I noticed a recent open access paper (in PDF format) that explains in a very readable fashion how the last few years of new research into mitochondria may imply changes for a few important details in the mitochondrial free radical theory of aging.

Mitochondria are organelles of eukaryotic cells that contain their own genetic material and evolved from prokaryotic ancestors some 2 billion years ago. They are the main source of the cell's energy supply and are involved in such important processes as apoptosis, mitochondrial diseases, and aging. During recent years it also became apparent that mitochondria display a complex dynamical behavior of fission and fusion, the function of which is as yet unknown. In this paper we develop a concise theory that explains why fusion and fission have evolved, how these processes are related to the accumulation of mitochondrial mutants during aging.

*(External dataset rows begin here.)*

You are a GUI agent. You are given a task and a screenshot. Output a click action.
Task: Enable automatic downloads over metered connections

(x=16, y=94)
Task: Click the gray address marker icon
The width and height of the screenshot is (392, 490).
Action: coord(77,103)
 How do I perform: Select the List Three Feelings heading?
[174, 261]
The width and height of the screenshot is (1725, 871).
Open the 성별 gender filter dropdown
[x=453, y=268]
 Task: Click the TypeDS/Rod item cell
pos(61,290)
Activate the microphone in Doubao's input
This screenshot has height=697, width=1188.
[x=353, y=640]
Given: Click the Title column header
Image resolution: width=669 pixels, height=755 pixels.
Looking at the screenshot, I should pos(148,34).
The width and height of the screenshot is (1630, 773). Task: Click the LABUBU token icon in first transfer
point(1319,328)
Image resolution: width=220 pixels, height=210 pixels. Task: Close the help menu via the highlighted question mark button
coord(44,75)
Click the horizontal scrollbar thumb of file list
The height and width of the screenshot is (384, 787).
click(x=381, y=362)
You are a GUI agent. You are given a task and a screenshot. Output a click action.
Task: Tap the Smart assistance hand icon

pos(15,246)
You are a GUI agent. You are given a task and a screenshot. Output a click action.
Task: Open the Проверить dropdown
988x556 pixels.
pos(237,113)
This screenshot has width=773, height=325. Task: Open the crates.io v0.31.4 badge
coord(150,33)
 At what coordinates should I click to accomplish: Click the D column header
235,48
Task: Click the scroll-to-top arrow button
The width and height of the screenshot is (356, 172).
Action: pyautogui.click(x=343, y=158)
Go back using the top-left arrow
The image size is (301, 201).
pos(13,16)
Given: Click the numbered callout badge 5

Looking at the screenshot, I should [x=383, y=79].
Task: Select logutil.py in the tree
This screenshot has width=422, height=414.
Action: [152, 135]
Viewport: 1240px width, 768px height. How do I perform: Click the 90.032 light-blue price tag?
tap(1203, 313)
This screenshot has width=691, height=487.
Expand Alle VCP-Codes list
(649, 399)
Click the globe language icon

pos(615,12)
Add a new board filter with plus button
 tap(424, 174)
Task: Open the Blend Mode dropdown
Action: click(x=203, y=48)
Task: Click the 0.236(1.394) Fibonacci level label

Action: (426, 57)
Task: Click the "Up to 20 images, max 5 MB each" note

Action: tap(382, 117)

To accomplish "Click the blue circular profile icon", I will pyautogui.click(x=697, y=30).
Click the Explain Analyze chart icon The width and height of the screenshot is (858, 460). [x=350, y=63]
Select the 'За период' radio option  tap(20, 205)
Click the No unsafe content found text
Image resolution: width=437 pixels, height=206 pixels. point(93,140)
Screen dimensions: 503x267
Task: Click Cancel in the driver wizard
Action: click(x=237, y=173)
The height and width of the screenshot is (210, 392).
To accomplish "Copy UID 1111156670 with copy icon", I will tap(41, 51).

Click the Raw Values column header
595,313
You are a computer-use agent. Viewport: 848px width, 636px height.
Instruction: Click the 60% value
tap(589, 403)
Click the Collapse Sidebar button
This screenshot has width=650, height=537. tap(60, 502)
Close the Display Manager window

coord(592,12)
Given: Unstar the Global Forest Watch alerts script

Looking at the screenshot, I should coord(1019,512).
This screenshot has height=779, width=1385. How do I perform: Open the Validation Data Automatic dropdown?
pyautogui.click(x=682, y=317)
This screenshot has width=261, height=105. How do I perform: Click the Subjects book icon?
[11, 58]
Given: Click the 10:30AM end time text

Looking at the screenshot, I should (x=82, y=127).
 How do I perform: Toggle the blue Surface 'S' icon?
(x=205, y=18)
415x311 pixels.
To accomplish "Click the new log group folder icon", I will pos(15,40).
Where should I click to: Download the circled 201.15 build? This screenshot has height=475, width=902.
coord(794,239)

If you look back in the Fight Aging! archives, you'll find a layman's explanation of how degenerative aging is caused in part by accumulating mitochondrial mutations. Mitochondria go bad as a natural consequence of their operation, and if enough go bad in the right way, and manage to escape the natural recycling mechanisms of the cell, then they take over that cell - causing it to malfunction, damage its surroundings, and release harmful reactive molecules that are carried throughout the body. Given enough cells doing this, you will become frail and eventually die as vital systems in your body become too damaged to operate correctly.

In this, we're all in the same boat. The interesting part of this process is that mitochondria swarm around a cell in bacteria-like herds, but the real damage only starts after a cell is completely taken over by clones of one particular mutant form of mitochondrion - a different dysfunctional clone army for each dysfunctional cell, each based on a particular random set of mutations. The question all along has been how that clonal takeover happens, and here the researchers propose that fusion is the culprit:

Another important finding of recent years is that individual mitochondria do not exist as permanently distinct entities, as has long been believed, but instead form a dynamic network within which the mitochondria regularly exchange proteins, [mitochondrial] DNA, and lipids by rapid fusion and fission processes ... The fact that mitochondrial fusions do occur revives an earlier idea that the selection advantage of deletion mutants is their reduced size, which allows them to replicate faster ... we propose that mitochondrial fusion is the underlying mechanism that opens the door for the clonal expansion of mitochondrial deletion mutants.

Does this view, if accurate, change any of the existing approaches to dealing with mitochondrial mutation and its considerable consequences to our health and life span? Not really, though one might argue that it complicates the question of what actually happens under the hood during the delivery of new, undamaged DNA into a cell's mitochondria. The problem remains the damaged DNA, and the resulting absence of necessary protein cogs in the mitochondrial machinery of energy generation and other functions - so either deliver fixed DNA, or deliver the needed proteins, and the problem is solved.